第18話
アルに必要とされ、期待されてるんだもの!私、頑張らなくっちゃ!はりきって本を開く。
「シア様、そんなに本を抱えて、無理なさらないでください」
「明日までに読んでしまいたいの」
ジャネットが無理でしょう!?無理しないでくださいよ!と止める。
「それより、後、もう少し授業を続けてくれる?」
「ずっと授業をしているので、一旦休憩しましょう?学校でも休憩時間はあるのですからしっかりとりましょうよ〜」
お茶を持ってきますねというジャネットに私は待ってと服の裾を掴む。
「私、まだ大丈夫よ」
「お昼ご飯も食べてないでしょう!?」
「お腹空いてないもの」
時間が惜しいわと歴史、マナー、貴族たちの名前などを記憶していく。もっと、私、記憶力が良ければいいのにと自分の能力の低さに悔しくなる。でも一回でだめなら二回。二回でだめなら三回よ!負けないわよ。闘志を燃やす。
「シア様は何と戦ってるんですっ!?旦那様はそこまでがんばれとは言ってませんよぉ!?」
「私、ここまで人から必要としてもらったのは初めてかもしれないの。あの時、馬から落馬して怪我をすることを覚悟したわ。だけど、まさか守ってもらえるなんて思わなかったの。すごく……すごくうれしかったの。それがたとえ……」
たとえ、アルが私のことを好きや愛してるという理由で守ったのではなかったのだとしても。彼の人生設計に必要だという理由だったとしても。
こんなに大切にされたのは生まれて初めてだもの。立派な公爵夫人を演じたいの。アルが自慢できるような公爵夫人になってあげたいわ。
「無理、なさらないでくださいね」
「わかってるわ。じゃあ、次は何をする?」
ジャネットが嘆息しつつ、次の講義を始めてくれた。私は書いたり質問したりし、フランが帰ってくるまで、ずっと勉強し続けたのだった。
「ただいま!母様。うわー!この本と紙はなんですか!?」
「おかえりなさい。もうこんな時間なのね」
フランが私の様子を見て、驚く。
「もしかして僕より勉強してるかもしれません」
「そんなことないわよ。フラン、学校どうだった?」
ニコッとフランは笑った。少しだけ子供らしいヤンチャそうな顔になる。
「楽しかったです!同年代の友だちと話をしたり、休み時間に駆けまわったりするのが、すっごく面白い!友だちもできました」
「あら!よかったわ。」
以外に社交的ねと笑う。ドアがトントンとノックされた。
「夕飯には早いけど……」
ジャネットが顔を出した。
「旦那様がお呼びです。フラン様の新しい警護兼家庭教師の方を紹介するとのことです」
フランが新しい??と首を傾げた。
「あ、そうだったわ。フランにアルが推薦する警護と家庭教師ができる人をつけてくれるそうよ」
「えええ!?僕は警備とかいらないですけど……」
そうもいきませんとジャネットが笑う。
「いまやフラン様は大事な公爵家の坊ちゃんなのですから」
そして王家の血が入っているんだからとまったく自覚しないフラン。まぁ、いらないとあんなに簡単に父親に母子共々、捨てられれば、自分は大したことない人間なんじゃないかと思ってしまうだろうけど。フランもまた自分のことをさほど必要とされない人間なんだなと自分で感じてしまっているようだった。
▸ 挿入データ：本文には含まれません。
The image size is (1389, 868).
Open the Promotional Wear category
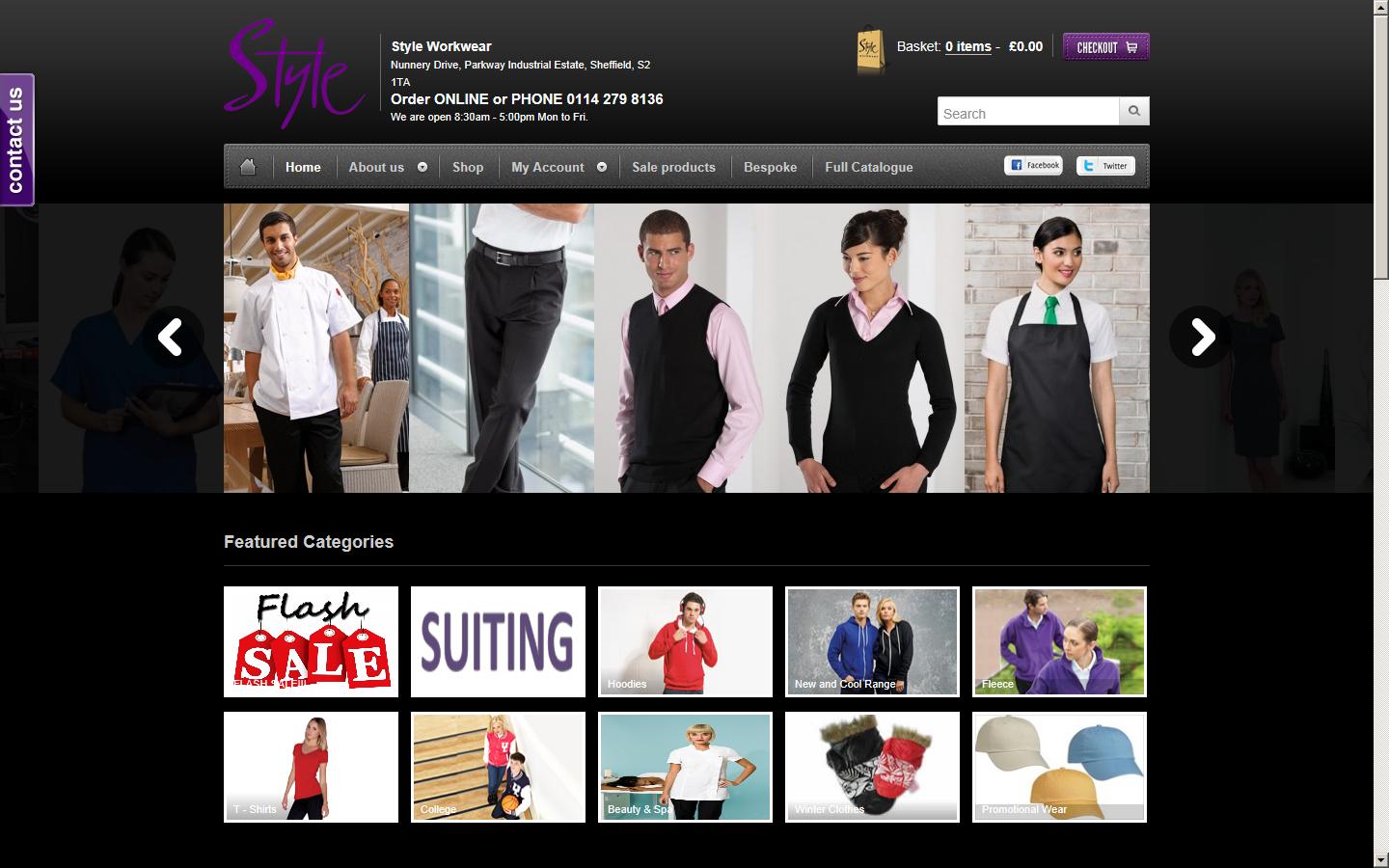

「それにとても面白い人ですよ。まぁ、あたしとは気が合いませんけどね」
ジャネットはそう言いながら、私とフランをアルの執務室へと案内してくれた。中から誰かと話す声がした。
旦那様、失礼いたしますとジャネットが声をかけ、ノックをするとピタリと話し声はやんだ。
「失礼します。お連れしました」
やあ!と明るく手をあげたのは、フランの新しい家庭教師だった。